** Opening EXTRACTED MATERIAL block **

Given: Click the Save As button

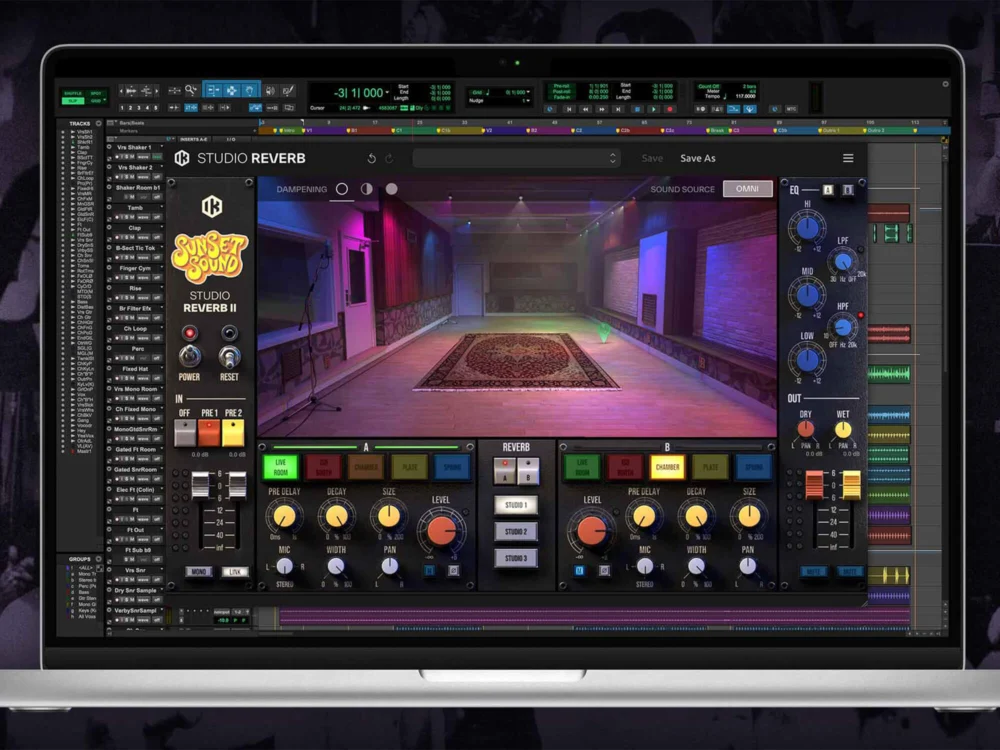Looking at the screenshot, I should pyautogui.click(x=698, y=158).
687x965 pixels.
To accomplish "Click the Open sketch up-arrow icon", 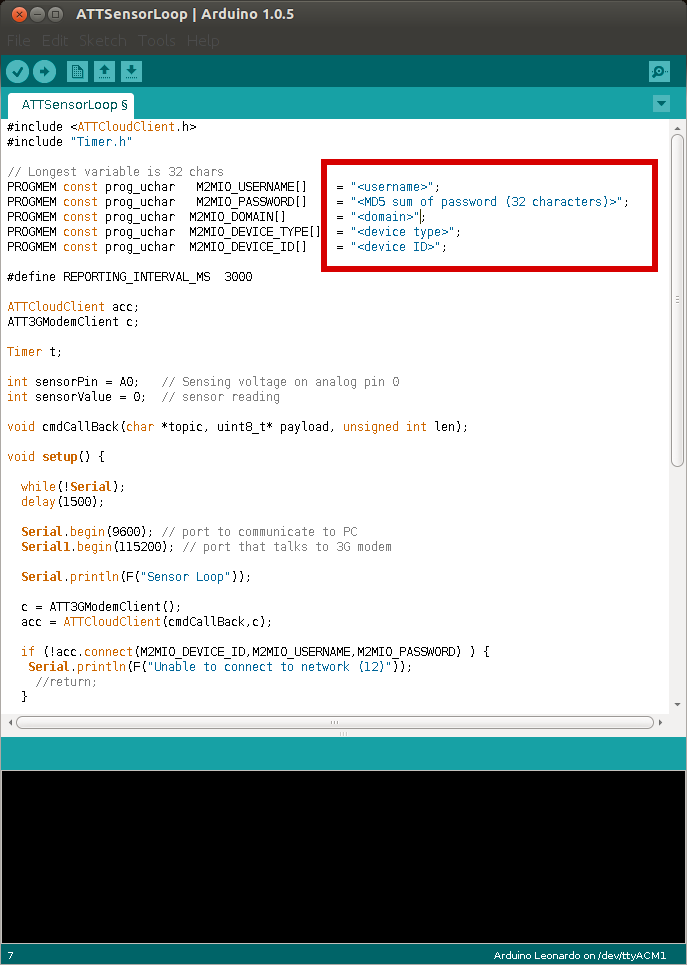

** Closing EXTRACTED MATERIAL block **
** Opening EXTRACTED MATERIAL block **

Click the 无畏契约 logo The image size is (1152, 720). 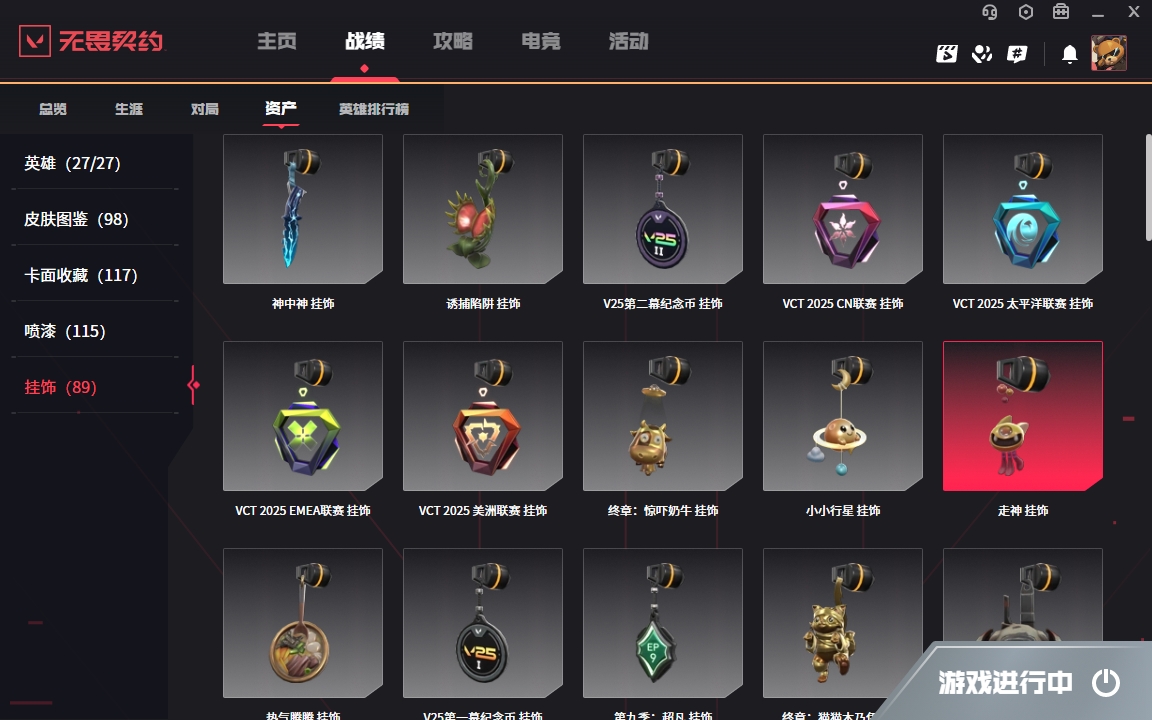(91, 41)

** Closing EXTRACTED MATERIAL block **

Give back the exact lines above, running from the one that has "Given: Click the Save As button" through the one that has "the Open sketch", with nothing added and no pictures.

Given: Click the Save As button

Looking at the screenshot, I should pyautogui.click(x=698, y=158).
687x965 pixels.
To accomplish "Click the Open sketch up-arrow icon", 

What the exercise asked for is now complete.